Put everything from the start of the records down to the line containing "[1898, 1193]" into a numbered list, leaving out blank lines.

Entries from a dataset:
┌──
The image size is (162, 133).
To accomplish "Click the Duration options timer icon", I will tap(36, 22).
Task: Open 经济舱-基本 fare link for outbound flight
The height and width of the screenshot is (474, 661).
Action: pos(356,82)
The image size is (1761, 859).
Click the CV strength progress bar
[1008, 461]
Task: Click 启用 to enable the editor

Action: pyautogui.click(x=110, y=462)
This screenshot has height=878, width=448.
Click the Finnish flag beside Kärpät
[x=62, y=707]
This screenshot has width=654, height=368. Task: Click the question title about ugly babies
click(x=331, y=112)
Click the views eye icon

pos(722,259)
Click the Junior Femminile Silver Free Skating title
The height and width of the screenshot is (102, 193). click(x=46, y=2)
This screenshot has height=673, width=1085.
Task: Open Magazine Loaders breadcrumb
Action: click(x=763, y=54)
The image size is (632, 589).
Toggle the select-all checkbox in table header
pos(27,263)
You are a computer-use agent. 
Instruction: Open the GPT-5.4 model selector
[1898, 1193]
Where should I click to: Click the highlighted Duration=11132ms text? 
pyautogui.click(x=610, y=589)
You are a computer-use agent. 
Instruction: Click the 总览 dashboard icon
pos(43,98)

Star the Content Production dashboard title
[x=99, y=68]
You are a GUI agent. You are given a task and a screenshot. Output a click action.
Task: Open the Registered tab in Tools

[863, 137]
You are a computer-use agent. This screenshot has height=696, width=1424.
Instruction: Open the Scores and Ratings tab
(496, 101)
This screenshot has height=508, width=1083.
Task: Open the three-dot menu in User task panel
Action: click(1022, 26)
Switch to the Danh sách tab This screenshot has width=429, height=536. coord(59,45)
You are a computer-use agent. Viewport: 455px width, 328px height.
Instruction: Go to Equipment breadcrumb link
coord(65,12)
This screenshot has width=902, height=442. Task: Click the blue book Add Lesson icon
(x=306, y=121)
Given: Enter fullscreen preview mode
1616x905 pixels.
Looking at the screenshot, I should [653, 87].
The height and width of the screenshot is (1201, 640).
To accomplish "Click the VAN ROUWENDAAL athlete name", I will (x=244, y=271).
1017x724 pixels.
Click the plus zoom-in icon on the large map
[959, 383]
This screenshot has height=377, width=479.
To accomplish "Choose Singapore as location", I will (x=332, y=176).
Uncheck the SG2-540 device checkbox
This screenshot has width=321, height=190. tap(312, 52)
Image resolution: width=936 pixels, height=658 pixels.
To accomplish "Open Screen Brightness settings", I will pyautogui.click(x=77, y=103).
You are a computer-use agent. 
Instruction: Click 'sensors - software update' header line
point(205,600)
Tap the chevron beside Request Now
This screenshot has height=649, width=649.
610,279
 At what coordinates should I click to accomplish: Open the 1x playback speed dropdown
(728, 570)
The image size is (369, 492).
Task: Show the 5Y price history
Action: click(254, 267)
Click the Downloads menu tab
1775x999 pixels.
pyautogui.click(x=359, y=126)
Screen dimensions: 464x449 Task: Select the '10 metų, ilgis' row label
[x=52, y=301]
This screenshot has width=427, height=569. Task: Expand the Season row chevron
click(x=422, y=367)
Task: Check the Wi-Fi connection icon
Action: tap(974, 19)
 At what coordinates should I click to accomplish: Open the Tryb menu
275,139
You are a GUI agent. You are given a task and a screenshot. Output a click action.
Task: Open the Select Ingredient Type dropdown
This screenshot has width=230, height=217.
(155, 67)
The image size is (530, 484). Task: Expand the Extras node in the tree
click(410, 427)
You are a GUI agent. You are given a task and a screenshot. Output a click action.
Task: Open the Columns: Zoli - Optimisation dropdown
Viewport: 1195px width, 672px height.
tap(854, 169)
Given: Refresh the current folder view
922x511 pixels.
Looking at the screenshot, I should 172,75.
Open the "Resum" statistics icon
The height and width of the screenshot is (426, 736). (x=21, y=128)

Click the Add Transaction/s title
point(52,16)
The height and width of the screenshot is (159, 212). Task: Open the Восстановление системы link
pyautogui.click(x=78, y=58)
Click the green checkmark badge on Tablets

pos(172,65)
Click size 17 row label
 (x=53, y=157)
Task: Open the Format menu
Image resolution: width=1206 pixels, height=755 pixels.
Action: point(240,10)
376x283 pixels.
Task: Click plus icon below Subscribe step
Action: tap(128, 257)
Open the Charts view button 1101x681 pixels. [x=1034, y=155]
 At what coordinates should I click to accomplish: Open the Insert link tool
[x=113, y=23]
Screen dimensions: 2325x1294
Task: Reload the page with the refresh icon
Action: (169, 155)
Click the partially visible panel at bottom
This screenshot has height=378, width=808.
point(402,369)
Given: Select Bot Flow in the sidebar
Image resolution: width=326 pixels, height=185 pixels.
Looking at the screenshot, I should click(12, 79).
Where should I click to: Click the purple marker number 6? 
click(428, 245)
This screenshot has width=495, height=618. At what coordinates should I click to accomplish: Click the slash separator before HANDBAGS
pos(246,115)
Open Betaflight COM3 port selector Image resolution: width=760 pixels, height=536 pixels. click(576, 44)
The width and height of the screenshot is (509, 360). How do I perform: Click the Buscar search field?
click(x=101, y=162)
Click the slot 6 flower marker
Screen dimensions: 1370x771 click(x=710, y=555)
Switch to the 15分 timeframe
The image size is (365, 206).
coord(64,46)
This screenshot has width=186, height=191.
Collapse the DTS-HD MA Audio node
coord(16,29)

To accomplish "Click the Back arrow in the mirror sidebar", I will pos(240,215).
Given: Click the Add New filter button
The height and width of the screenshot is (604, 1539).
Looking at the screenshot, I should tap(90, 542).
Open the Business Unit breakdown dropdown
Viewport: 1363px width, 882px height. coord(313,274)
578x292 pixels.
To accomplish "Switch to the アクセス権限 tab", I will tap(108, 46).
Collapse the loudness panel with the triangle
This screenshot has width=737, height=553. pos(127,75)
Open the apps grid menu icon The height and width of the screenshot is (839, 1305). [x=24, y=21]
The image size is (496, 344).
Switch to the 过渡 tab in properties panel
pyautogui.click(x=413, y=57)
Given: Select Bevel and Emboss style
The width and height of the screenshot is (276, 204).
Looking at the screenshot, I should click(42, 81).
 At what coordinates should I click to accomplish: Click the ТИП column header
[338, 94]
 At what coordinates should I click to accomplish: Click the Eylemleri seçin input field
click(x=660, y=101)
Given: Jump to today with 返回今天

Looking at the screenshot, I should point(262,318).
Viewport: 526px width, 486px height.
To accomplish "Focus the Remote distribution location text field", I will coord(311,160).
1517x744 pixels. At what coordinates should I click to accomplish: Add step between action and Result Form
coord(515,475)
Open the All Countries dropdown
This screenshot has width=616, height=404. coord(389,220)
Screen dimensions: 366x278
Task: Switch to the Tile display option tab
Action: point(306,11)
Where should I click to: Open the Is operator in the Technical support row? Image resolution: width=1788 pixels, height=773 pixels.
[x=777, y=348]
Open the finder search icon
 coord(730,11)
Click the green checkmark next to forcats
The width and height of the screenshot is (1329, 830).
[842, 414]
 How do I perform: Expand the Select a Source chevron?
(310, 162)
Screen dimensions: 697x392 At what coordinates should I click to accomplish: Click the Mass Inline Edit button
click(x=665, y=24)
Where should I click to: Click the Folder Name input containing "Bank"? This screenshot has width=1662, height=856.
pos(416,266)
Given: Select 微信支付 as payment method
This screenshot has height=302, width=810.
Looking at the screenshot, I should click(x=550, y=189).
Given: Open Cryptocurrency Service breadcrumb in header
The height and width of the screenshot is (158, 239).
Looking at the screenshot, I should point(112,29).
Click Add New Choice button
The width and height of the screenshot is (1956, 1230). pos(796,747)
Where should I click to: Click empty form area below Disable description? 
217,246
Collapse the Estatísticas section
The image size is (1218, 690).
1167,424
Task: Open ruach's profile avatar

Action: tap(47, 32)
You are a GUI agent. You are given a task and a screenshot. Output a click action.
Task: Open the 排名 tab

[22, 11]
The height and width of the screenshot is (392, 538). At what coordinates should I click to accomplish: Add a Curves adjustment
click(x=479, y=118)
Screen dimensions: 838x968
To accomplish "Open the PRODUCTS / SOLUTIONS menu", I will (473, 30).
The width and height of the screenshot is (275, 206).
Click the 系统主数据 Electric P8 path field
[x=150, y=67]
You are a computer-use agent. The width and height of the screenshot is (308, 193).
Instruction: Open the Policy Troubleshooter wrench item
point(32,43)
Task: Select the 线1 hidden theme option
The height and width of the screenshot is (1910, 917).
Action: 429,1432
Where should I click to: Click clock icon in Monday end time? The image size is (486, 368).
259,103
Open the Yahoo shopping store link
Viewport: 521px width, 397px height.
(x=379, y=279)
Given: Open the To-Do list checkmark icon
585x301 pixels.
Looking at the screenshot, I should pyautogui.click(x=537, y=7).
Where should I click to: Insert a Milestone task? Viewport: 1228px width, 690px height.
└──
Final result:
1. The image size is (162, 133).
2. To accomplish "Click the Duration options timer icon", I will tap(36, 22).
3. Task: Open 经济舱-基本 fare link for outbound flight
4. The height and width of the screenshot is (474, 661).
5. Action: pos(356,82)
6. The image size is (1761, 859).
7. Click the CV strength progress bar
8. [1008, 461]
9. Task: Click 启用 to enable the editor
10. Action: pyautogui.click(x=110, y=462)
11. This screenshot has height=878, width=448.
12. Click the Finnish flag beside Kärpät
13. [x=62, y=707]
14. This screenshot has width=654, height=368. Task: Click the question title about ugly babies
15. click(x=331, y=112)
16. Click the views eye icon
17. pos(722,259)
18. Click the Junior Femminile Silver Free Skating title
19. The height and width of the screenshot is (102, 193). click(x=46, y=2)
20. This screenshot has height=673, width=1085.
21. Task: Open Magazine Loaders breadcrumb
22. Action: click(x=763, y=54)
23. The image size is (632, 589).
24. Toggle the select-all checkbox in table header
25. pos(27,263)
26. You are a computer-use agent. 
27. Instruction: Open the GPT-5.4 model selector
28. [1898, 1193]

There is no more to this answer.